In-Reply-To: <CAJ0+aXZiB3XbUqOtV0y+X4VJSQCuYc-ffvPgQ5J=TucXWhfrVA@mail.gmail.com>
Date: Wed, 1 Feb 2012 15:36:46 -0500
From: Charles Gucker <cgucker@onesc.net>
To: Anurag Bhatia <me@anuragbhatia.com>
Cc: NANOG Mailing List <nanog@nanog.org>
Errors-To: nanog-bounces+nanog.discuss=bloom-picayune.mit.edu@nanog.org

On Wed, Feb 1, 2012 at 3:25 PM, Anurag Bhatia <me@anuragbhatia.com> wrote:
> Hello everyone!
>
> I have a small question and was wondering if someone could help me with
> that.
>
> Question is - why companies like Google, Amazon are having partial
> anycasting in CDN setups?
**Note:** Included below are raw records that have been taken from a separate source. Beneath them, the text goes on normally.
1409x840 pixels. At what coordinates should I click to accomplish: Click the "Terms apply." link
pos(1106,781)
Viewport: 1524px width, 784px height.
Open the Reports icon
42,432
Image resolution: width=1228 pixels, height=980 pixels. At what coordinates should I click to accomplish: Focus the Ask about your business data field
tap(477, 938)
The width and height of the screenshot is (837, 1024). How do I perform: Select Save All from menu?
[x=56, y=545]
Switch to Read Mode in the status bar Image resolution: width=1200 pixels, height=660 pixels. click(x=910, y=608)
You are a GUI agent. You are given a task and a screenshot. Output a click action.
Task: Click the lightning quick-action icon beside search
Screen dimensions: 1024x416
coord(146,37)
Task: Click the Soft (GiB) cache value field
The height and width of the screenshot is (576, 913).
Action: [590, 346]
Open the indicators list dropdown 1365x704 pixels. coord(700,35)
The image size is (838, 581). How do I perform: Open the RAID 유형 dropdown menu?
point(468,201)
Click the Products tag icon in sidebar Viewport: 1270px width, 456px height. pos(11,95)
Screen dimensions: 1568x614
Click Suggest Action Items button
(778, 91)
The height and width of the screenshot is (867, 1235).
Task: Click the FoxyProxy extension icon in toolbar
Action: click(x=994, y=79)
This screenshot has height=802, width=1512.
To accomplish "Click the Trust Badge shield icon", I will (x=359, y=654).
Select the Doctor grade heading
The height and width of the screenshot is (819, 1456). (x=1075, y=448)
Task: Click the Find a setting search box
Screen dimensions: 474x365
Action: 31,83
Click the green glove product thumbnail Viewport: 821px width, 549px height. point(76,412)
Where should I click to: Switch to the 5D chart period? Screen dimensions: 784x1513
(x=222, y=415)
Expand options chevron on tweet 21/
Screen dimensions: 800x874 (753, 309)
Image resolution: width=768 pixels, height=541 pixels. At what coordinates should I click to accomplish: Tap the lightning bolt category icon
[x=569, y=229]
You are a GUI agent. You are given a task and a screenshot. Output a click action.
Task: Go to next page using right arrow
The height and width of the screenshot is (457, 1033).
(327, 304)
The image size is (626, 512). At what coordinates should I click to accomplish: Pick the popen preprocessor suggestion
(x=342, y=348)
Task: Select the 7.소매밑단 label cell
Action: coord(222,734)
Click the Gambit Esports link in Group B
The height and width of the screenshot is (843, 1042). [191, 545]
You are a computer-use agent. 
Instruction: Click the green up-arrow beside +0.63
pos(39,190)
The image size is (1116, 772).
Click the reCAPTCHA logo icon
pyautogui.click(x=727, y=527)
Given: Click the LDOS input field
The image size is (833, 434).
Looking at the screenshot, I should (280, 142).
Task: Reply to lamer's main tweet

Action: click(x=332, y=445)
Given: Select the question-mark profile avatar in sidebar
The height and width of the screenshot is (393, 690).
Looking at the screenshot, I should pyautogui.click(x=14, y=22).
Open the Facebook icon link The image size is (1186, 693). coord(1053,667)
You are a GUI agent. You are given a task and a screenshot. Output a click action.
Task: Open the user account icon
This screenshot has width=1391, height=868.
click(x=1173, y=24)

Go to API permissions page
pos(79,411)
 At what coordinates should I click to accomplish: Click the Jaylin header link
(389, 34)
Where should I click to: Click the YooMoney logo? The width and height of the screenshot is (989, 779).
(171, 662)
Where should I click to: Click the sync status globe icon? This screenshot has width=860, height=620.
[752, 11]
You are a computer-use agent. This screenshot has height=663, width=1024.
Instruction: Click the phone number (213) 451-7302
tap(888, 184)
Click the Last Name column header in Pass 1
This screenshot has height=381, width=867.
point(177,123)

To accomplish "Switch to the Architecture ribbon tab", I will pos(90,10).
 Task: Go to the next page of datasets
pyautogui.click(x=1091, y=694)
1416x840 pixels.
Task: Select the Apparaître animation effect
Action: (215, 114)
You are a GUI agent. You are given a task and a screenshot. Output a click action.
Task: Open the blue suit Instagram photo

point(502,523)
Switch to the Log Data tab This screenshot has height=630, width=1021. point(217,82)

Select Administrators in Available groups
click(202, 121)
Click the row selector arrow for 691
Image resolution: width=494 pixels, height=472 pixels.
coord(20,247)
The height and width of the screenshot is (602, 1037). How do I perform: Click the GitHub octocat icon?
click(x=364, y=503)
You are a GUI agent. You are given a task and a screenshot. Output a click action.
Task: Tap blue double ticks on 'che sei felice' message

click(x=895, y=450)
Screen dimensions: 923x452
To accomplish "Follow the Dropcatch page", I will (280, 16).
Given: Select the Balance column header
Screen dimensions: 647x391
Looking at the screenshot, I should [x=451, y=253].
E.g if we pick a random hostname from url of
> Picasa picture - lh3.googleusercontent.com - this one is further a cname
> string and at the end you will find different A records when checked from
> different locations.

The simple answer for this is, Google cannot be expected to have a
local cache of every image supplied to them globally on every server.
 So they use unicast servers behind a DNS based geo load balancer
configuration.     As for DNS, every anycasted node is expected to be
able to resolve any DNS request that is made.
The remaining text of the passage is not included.